Gailin writes "Google has announced and given some examples of their new Flash based ads. They seem to vary from average size to full screen-width Flash advertisements, with some interactive abilities. 'Gadget ads can incorporate real-time data feeds, images, video and much more in a single creative unit and can be developed using Flash, HTML or a combination of both. Designed to act more like content than a typical ad, they run on the Google(TM) content network, competing alongside text, image and video ads for placement. They support both cost-per-click and cost-per-impression pricing models, and offer a variety of contextual, site, geographic and demographic targeting options to ensure the ads reach relevant users with precision and scale.'"

6 of 225 comments (clear)

  1. Flashblock is great by Anonymous Coward · · Score: 4, Informative
    1. Re:Flashblock is great by derrida · · Score: 5, Informative

      Adblock plus also lets you block any flash objects.

      --
      nemesis. Home of an experimental fe code.
  2. Re:Target Market by Anonymous Coward · · Score: 5, Informative

    Check out Noscript and/or FlashBlock for Firefox. I use both and wouldn't surf without them. It's a lot easier than renaming the DLL.
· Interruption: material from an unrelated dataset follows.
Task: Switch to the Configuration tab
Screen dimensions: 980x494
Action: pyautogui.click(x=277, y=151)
  3. Open adblock, new filter, add *. gmodules.com.... by MikeyVB · · Score: 5, Informative

    ...and blocked.

    Google, you probably have, sorry, had, one of the only set of ad servers I never blocked. Until now.
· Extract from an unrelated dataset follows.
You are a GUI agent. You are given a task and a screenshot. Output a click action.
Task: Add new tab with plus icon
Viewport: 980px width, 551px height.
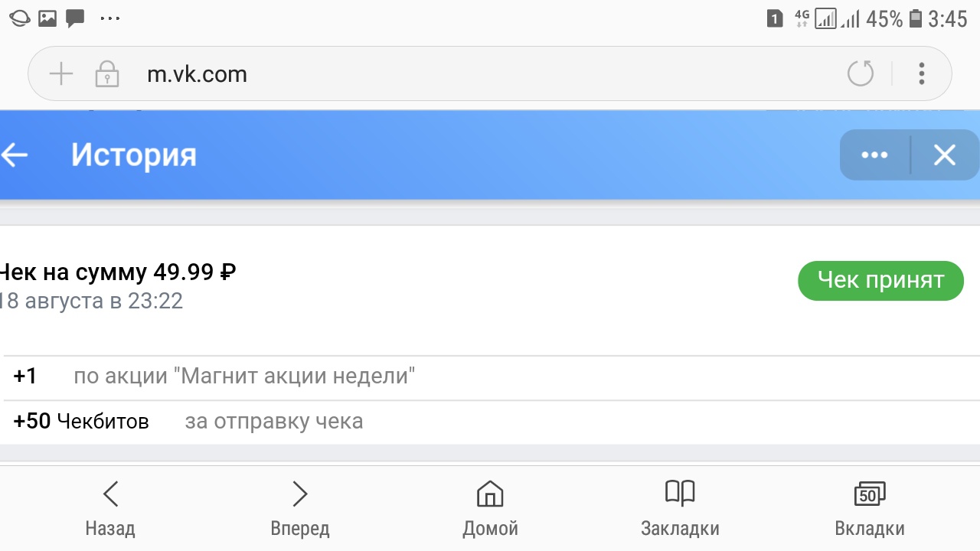(x=60, y=74)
    Sorry, but anything that moves without my propmpting it is a distraction and will be blocked.

  4. Re:Bandwidth & The Beginning of the End by emurphy42 · · Score: 4, Informative

    How will this affect people on slow connections like out in the boonies operating on a 56k phone line connection?
    http://adwords.google.com/support/bin/answer.py?answer=66136

    Maximum of 50k per ad, at least until the user starts interacting with it. Some other things in there that, at the least, count as Don't Be Really Evil.

    I haven't decided how I feel about this yet, but at least this quantifies things somewhat.

  5. Not as bad as it looks by Xentor · · Score: 5, Informative

    I just read over the guidelines that an above poster linked ( http://adwords.google.com/support/bin/answer.py?answer=66136 ), and I don't think this will be as bad as everyone is saying...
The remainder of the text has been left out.